_Your goal:_ Starting at the line that contains "Task: Choose size S" and ending at the final line of the entries below, write out each line exactly as it appears, but omit the pictures.

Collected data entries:
★ ★ ★ ★ ★
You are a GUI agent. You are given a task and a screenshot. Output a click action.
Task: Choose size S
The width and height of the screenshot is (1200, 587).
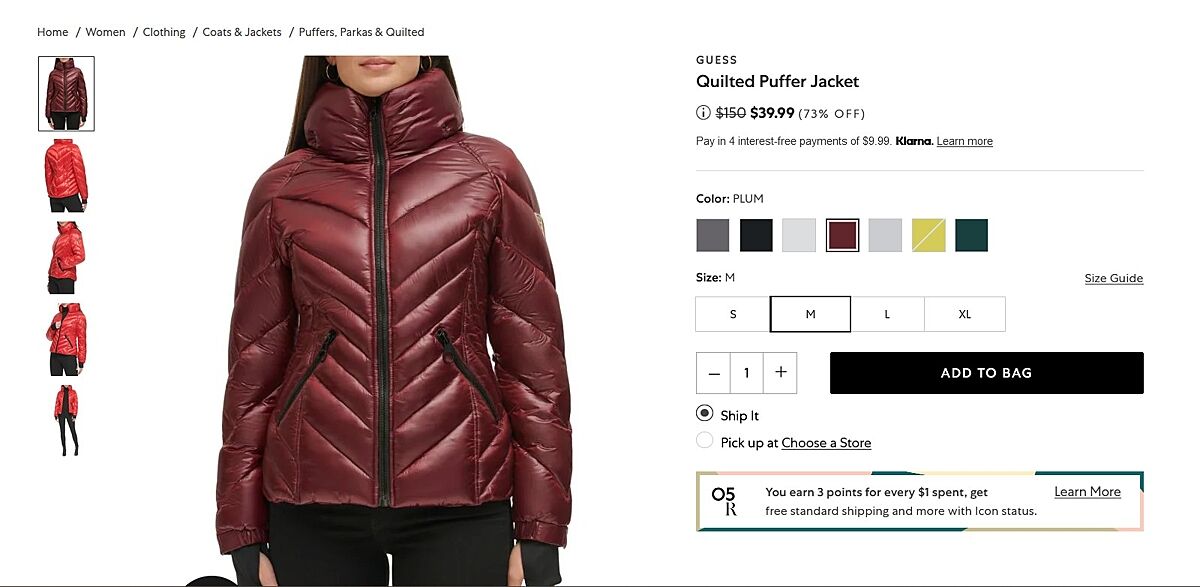click(x=733, y=314)
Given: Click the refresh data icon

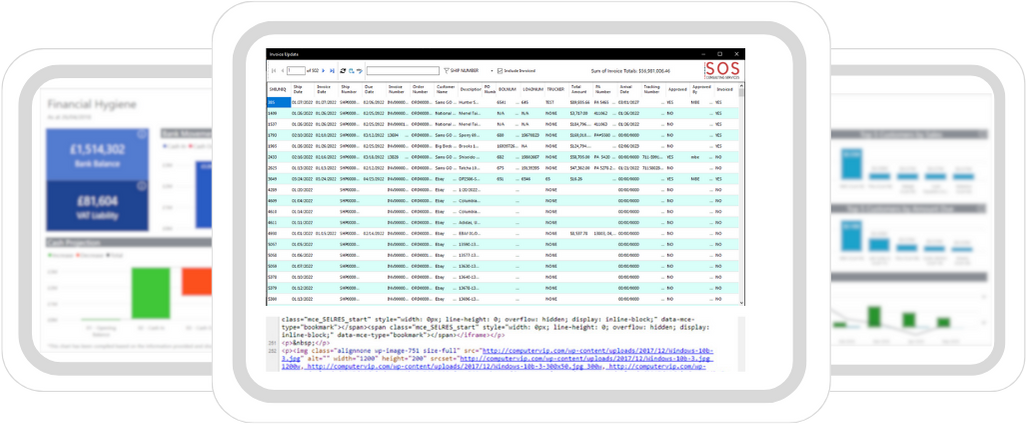Looking at the screenshot, I should click(x=343, y=71).
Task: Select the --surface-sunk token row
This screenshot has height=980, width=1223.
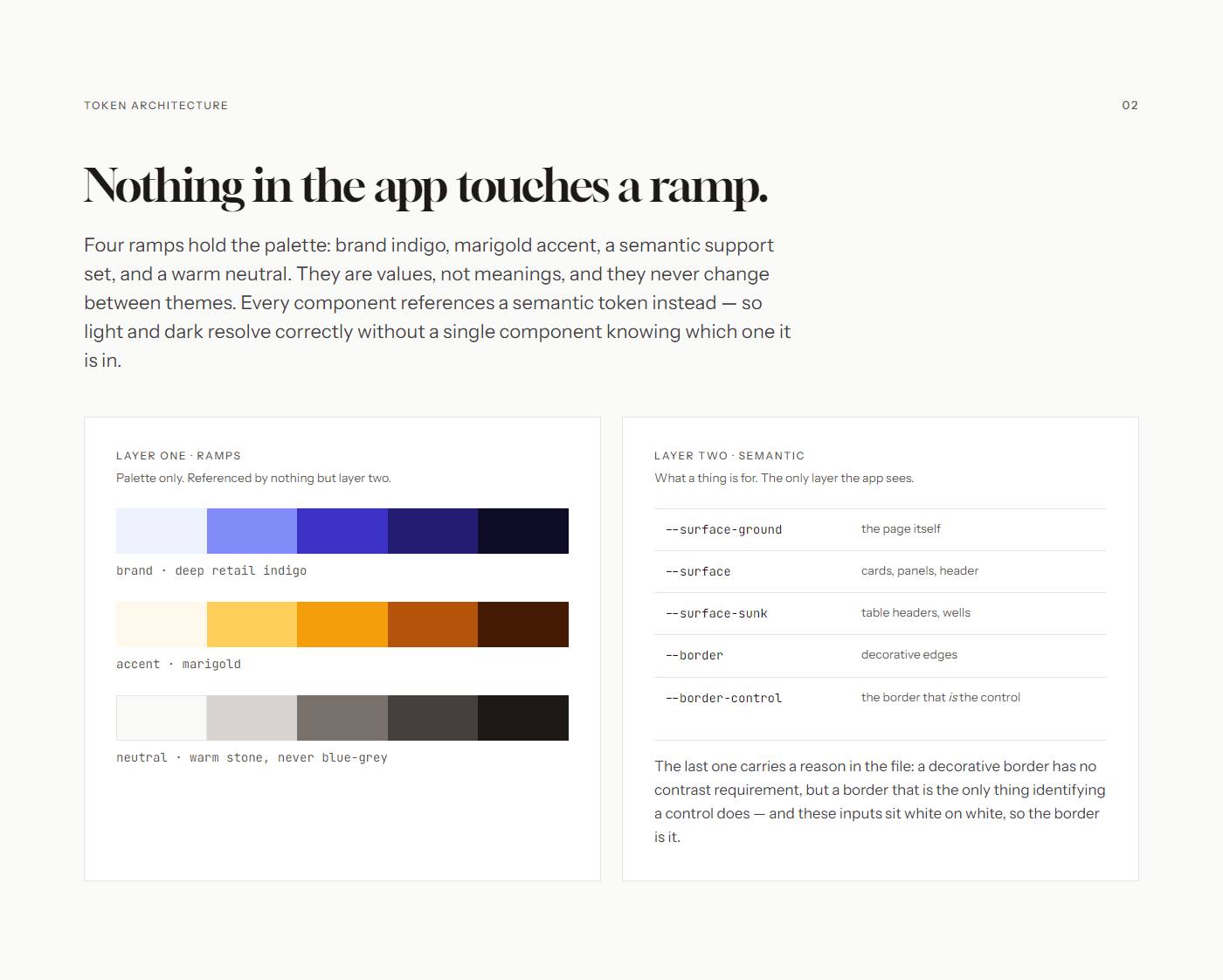Action: click(x=881, y=613)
★ ★ ★ ★ ★
_Exercise response:_
Task: Choose size S
The width and height of the screenshot is (1200, 587).
click(x=733, y=314)
Given: Click the refresh data icon

Looking at the screenshot, I should click(x=343, y=71).
Task: Select the --surface-sunk token row
This screenshot has height=980, width=1223.
Action: click(x=881, y=613)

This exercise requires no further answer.